- Born: 1962 (age 63–64) Ankara, Turkey
- Education: Mimar Sinan Fine Arts University
- Occupation: Architect
- Awards: 2001 International Property Award for Mixed-use Architecture
- Design: Mydonose Showland; Rings Istanbul; Golden Horn Metro Bridge;

= Hakan Kıran =

Turkish architect

M. Hakan Kıran (born 1962) is a Turkish architect, noted for his buildings in Istanbul. He is probably best known for designing the Golden Horn Metro Bridge with Michel Virlogeux, in which he was responsible for the architectural design and the construction supervision. He founded Hakan Kiran Architecture and Building Services in 1989.

==Early years==
Born 1962 in Ankara, Hakan Kıran grew up in a mining town, which was constructed by the French. The extraordinary concept of his hometown impressed him. Much liked the town's planning, he steered for studying architecture.

In 1980, he entered State Academy of Fine Arts in Istanbul (İstanbul Devlet Güzel Sanatlar Akademisi, İDGSA), today Mimar Sinan Fine Arts University to study architecture. After graduation in 1989, Kıran made a Master's degree ln art restoration at his alma mater.

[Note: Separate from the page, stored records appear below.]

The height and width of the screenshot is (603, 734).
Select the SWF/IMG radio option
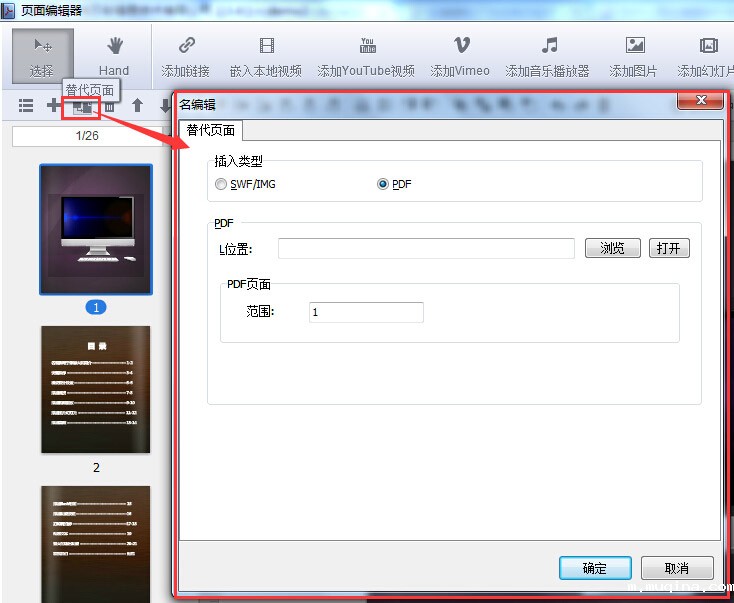[221, 185]
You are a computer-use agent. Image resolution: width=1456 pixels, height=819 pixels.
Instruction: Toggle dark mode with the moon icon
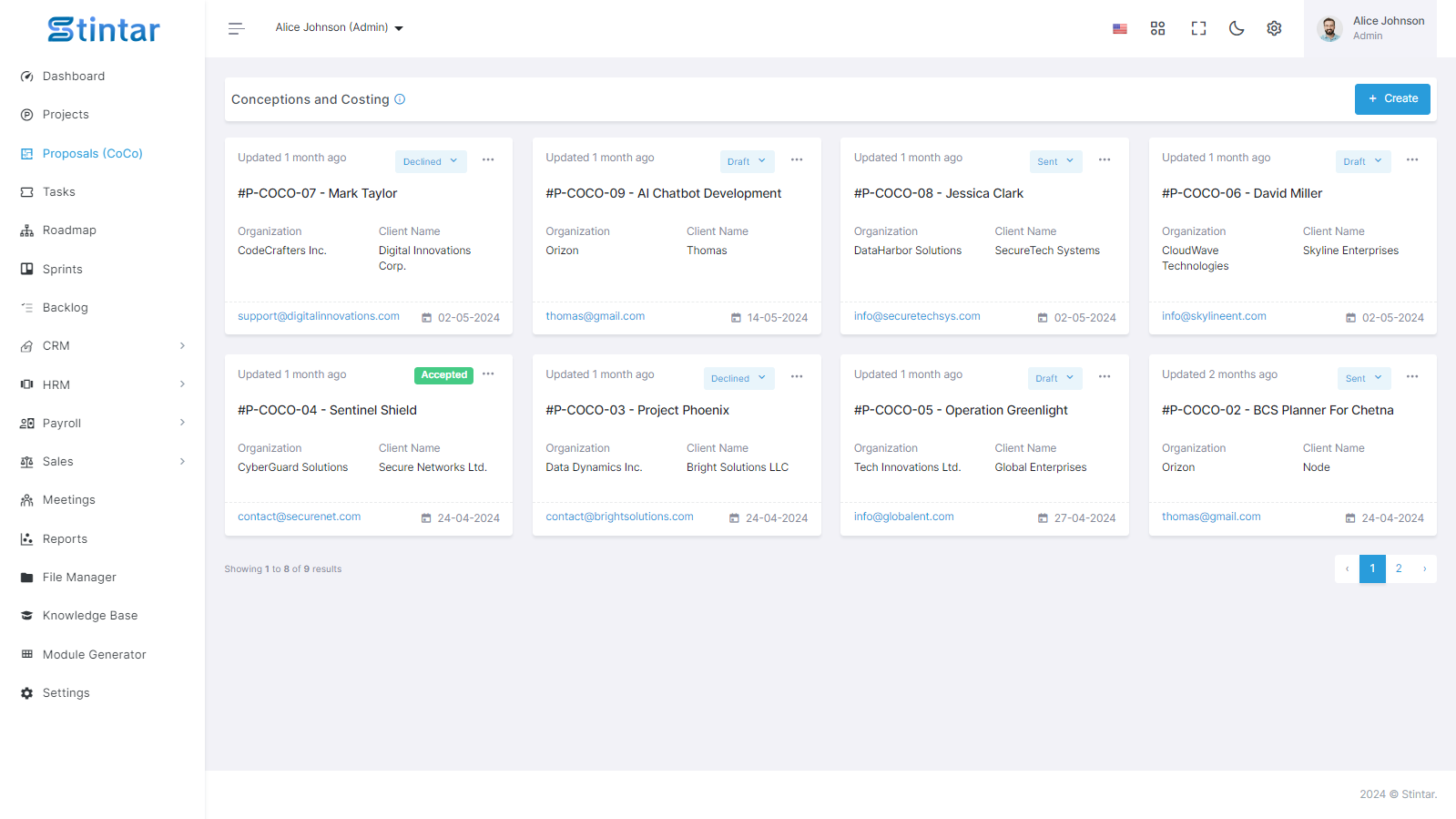[x=1236, y=28]
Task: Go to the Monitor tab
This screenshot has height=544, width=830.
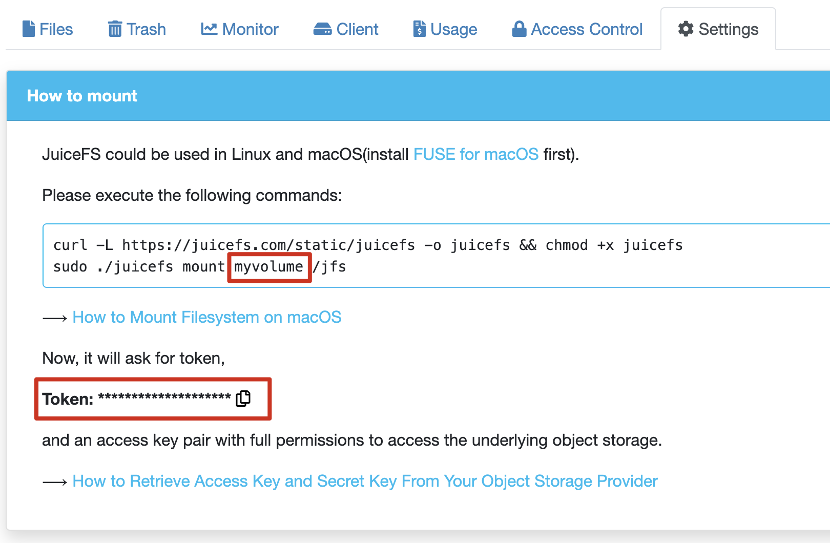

During his education and some time after, he worked in an architecture office and gained experience.

==Career==
Hakan Kıran established his own office in 1989, and worked until 1998 on conservation projects of very important historical buildings.

His first main architectural design project was "Mydonose Showland" in 1998, an entertainment center in the form of a giant pyramid tent across Atatürk International Airport in Bakırköy district. However the complex, renamed later to Istanbul Show Center (Istanbul Gösteri Merkezi), was demolished in 2009 after a fire destroyed it in April that year.

In 2004, he designed the Golden Horn Metro Bridge, which was commissioned by the Istanbul Metropolitan Municipality. The cable-stayed bridge has a swing bridge at one end and features a metro station in the middle. Its realization took almost ten years as a result of revisions needed to comply with UNESCO regulations requiring it not to disturb the old city's skyline.

He designed and built a project named "Larus Palas" worth US$30 million in the Göktürk neighborhood of Istanbul's Eyüp district, which was completed in 2013 and consists of 82 domiciles, 18 stores as well as facilities for sports, recreation and social activities.

==Family life==
Hakan Kıran's wife Tülin is an interior architect, who works in her husband's practice. The Kırans have two daughters and a son.

==Awards==
In 2011, Kıran won the "International Property Award for Mixed-use Architecture", organized jointly by Google and Bloomberg TV, for his design of the "Sancaktepe Rings Istanbul Shopping Mall & Residential Project", which features 1,500 domiciles, a shopping mall and social facilities built on 230000 m2 in Sancaktepe district of Istanbul.